SELECTED PASSAGE:
Sunday in the Park |

Sunday in the Park

The light is different. The morning starts later, the day ends sooner. The temperature fluctuates from needing a jacket to rolling up your sleeves in a matter of hours. The local peaches are perfect. And the trees put on a show of colors that give one pause.

We live a town that is unmistakably a resort town but, when September comes, there are few guests left or here yet. So we linger a bit at the market and the post office. There is decidedly less hustle to our bustle. And folks we have missed connecting with for months, due to everyone’s hectic schedules, now seem to have time to sit a spell and have a conversation about the blessed minutiae of their lives.

I have always found September somewhat sacred.

At the start of the month I left town for a few days and went to another resort community on an island in the Pacific Northwest I have been visiting for almost 20 years now. I have grown to know parts of the island well, since I spent a summer up there a long time ago. I know when September rolls around where to find wild blackberries growing on paths in old-growth forests. I know where little inlets are marshy and where to expect to all nature of creatures from harbor seals to bald eagles to minke and Orca whales. I can walk for hours, and do, on paths that have changed little over the years. And I know my way into and around town where I have my favorite spots.

DATA LISTING:
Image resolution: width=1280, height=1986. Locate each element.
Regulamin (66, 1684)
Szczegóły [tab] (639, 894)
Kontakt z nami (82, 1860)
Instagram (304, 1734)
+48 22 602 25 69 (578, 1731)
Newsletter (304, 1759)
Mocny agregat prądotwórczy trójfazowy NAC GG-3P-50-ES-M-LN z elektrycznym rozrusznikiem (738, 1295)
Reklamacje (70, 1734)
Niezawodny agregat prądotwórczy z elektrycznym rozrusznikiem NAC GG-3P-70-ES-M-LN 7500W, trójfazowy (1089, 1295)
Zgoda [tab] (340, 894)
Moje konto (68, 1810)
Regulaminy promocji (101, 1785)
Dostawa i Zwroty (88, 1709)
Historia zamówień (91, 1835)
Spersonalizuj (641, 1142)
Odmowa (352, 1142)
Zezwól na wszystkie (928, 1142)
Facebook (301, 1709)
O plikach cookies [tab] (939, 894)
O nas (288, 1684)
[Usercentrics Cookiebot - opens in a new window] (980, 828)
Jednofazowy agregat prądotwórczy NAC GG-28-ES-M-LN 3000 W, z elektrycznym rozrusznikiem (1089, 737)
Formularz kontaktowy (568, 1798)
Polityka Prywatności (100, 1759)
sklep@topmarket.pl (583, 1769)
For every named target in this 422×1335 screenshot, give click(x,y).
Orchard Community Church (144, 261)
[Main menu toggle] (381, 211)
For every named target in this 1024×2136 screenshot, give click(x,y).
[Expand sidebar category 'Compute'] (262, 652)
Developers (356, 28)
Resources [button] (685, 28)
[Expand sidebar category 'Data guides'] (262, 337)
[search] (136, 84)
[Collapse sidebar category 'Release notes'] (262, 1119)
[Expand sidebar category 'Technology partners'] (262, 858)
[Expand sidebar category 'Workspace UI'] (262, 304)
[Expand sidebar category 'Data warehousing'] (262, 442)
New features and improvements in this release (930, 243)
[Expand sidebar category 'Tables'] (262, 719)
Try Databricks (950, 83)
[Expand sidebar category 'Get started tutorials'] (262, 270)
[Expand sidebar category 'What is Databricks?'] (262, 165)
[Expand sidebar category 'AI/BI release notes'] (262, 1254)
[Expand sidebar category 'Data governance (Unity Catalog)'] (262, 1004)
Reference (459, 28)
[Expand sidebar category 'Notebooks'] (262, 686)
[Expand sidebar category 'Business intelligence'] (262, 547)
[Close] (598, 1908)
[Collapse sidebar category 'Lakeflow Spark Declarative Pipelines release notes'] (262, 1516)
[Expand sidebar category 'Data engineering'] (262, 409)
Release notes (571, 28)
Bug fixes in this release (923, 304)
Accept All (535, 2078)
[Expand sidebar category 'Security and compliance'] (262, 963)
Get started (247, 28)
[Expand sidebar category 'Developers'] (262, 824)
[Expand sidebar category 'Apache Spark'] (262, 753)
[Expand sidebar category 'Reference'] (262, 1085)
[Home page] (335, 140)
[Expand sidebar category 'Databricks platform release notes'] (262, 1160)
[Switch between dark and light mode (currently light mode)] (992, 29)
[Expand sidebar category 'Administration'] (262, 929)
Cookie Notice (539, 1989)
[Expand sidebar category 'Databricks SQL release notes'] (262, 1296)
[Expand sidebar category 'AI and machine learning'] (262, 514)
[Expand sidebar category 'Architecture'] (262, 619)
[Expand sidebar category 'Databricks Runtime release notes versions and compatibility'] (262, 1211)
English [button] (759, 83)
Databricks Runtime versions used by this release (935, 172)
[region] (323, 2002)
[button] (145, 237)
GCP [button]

TASK A:
In the September essay, for about how long has the writer been visiting the island in the Pacific Northwest?
TASK B:
Carry the September essay forward from its last sentence.
The entries are separate from the September essay and unrelated to it.

WRITTEN ANSWER A:
Almost 20 years.

WRITTEN ANSWER B:
I have probably bought more sweaters in a tiny store on the Main Street there than any other single store I know. They are hand knit and snug and sensibly priced and yet still fashionable enough, all at once. There is a tea store that sells lavender chocolate-chip shortbread cookies that I haven’t figured out how to successfully duplicate here in the mountains. And they have an independent bookstore that was just off Main Street for years and moved last year around the corner to a slightly larger space to accommodate more books, of course, but also cards and music and work from local artists.

Island life has a rhythm all its own and an appreciation of how things come to the island, like books, and leave the island, like trash. You become aware. And when staying on a boat you understand the need to take on only what you need and remove those things that are no longer needed. It is a simplified life with few drawers or closets or extra space to squirrel things away.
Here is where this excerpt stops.